Robert
 Charles Wilson a longtemps fait figure d’étoile montante de la SF, ceux
 dont on sait qu’ils écriront un jour un pur chef d’oeuvre mais qu’ils 
semblent repousser sans cesse à la fois prochaine ; des as de la 
procrastination littéraire en somme. Ainsi, à chaque nouveau roman R.C. 
Wilson éblouit sans pour autant réussir à satisfaire totalement les 
attentes des critiques ou du public. Puis Spin vint et l’auteur américain mit tout le monde d’accord, même si Axis et Vortex,
 censés compléter et clore la trilogie sont nettement en retrait. Reste 
un auteur au potentiel phénoménal, dont la carrière est émaillée 
d’excellents ouvrages et dont les moins bons textes volent tout de même 
largement au-dessus de la production moyenne en matière de SF (et de 
littérature tout court). 
Quelque
 part du côté de l’Ohio, dans un futur relativement proche, l’Amérique a
 construit un important centre de recherche destiné à l’observation de 
l’espace profond : Blind lake. Grâce à la technologie quantique 
auto-évolutive, les scientifiques ont conçu un nouveau type de 
télescope, capable d’observer dans le détail des planètes très 
éloignées, voire de suivre, comme s’il était filmé par une caméra sous 
plusieurs angles, un sujet. Blind lake n’est pas le premier centre de 
recherche de ce type, à Crossbank des scientifiques observent depuis de 
nombreuses années une exoplanète, riche en espèces fascinantes mais 
dépourvues d’intelligence. Mais à Blind lake, c’est une planète habitée 
par une espèce très évoluée que les équipes de chercheurs étudient. La 
polémique fait d’ailleurs rage entre les scientifiques, certains prônent
 une observation globale de la planète alors que d’autres souhaitent se 
focaliser sur un individu en particulier et si c’est cette dernière 
faction qui l’a jusqu’à présent emporté, rien ne dit que cette option ne
 changera pas. Jusqu’au jour où le centre est subitement isolé du reste 
du pays, impossible pour les personnels et leurs famille de franchir le 
dispositif de sécurité qui a été installé autour de Blind lake, toute 
tentative de franchir les grilles du complexe se solde par une 
élimination directe et brutale, seul le ravitaillement est assuré par 
des convois automatisés. Scientifiques, techniciens, administrateurs, 
agents de sécurité... nul ne connaît les raisons de cette quarantaine 
qui touche également les télécommunications et chacun s’interroge sur 
les raisons qui ont poussé les autorités à imposé ce blackout sur le 
centre de recherche. 
Au
 fil des romans, R.C. Wilson s’est dessiné un univers dans lequel les 
big dumb objects (ou BDO, littéralement ces “gros objets stupides”) 
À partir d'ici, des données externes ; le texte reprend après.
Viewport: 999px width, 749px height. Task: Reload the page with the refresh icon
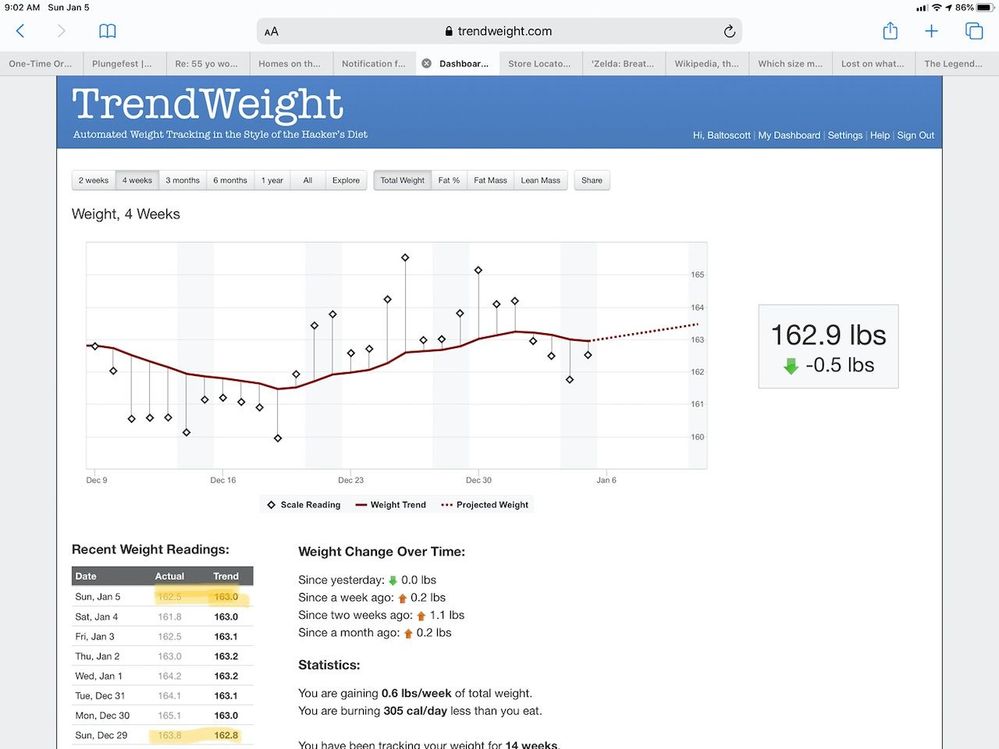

semblent tenir une place importante, voire exercent une fascination 
quasiment hypnotique. Les chronolithes, Spin et Blind Lake
 fonctionnent peu ou prou sur le même principe, à savoir l’irruption sur
 terre de structures extraterrestres étranges et incompréhensibles, dont
 les finalités ne sont jamais très claires, mais qui vont exercer un 
rôle considérable sur l’avenir de notre planète.  La différence dans le 
cas présent tient au fait que ces objets apparaîtront assez tardivement 
cette fois et dans des circonstances moins obscures. Il convient par 
ailleurs de rappeler que malgré cette fascination pour les BDO Blind Lake
 n’a rien d’un roman stupide, il s’agit ni plus ni moins que d’un 
sous-genre de la science-fiction qui fit florès dans les années 70-80 et
 dont Larry Niven ou Arthur C. Clarke furent les plus illustres 
représentants. Le terme est d’ailleurs né d’une boutade de l’écrivain 
britannique Roz Kaveney et n’a d’autre prétention que de faire sourire 
et de pointer gentiment du doigt les lieux communs et les clichés 
véhiculés par ce type de roman (le gigantisme à tout prix, le mystère 
insondable, l’absence d’explication). Mais R.C. Wilson, s’il avance en 
terrain connu, a d’autres avantages à faire valoir et son roman a des 
qualités qui bien souvent font défaut à ses prédécesseurs. Tout juste 
pourrait-on reprocher à l’auteur américain de tourner quelque peu en 
rond dans ses thématiques et dans ses procédés narratifs, c’est la 
raison pour laquelle Blind Lake,
 s’il est incontestablement un bon roman, ne fera pas figure d’oeuvre 
incontournable, ni dans le paysage de la science-fiction ni dans 
l’ensemble de l’oeuvre de R.C. Wilson.  Il n’empêche que le roman est 
fort agréable à lire, grâce aux qualités d’écriture de l’auteur et au 
soin qu’il apporte au profil de chaque personnage. Par ailleurs, le 
propos de Wilson n’est pas inintéressant, notamment lorsque 
l’observateur est à son tour observé. Un reversement des points de vue, 
voire une mise en abîme, qui propose une approche de l’altérité assez 
inédite et qui permet à Blind Lake se démarquer des romans classiques 
centrés autour de BDO.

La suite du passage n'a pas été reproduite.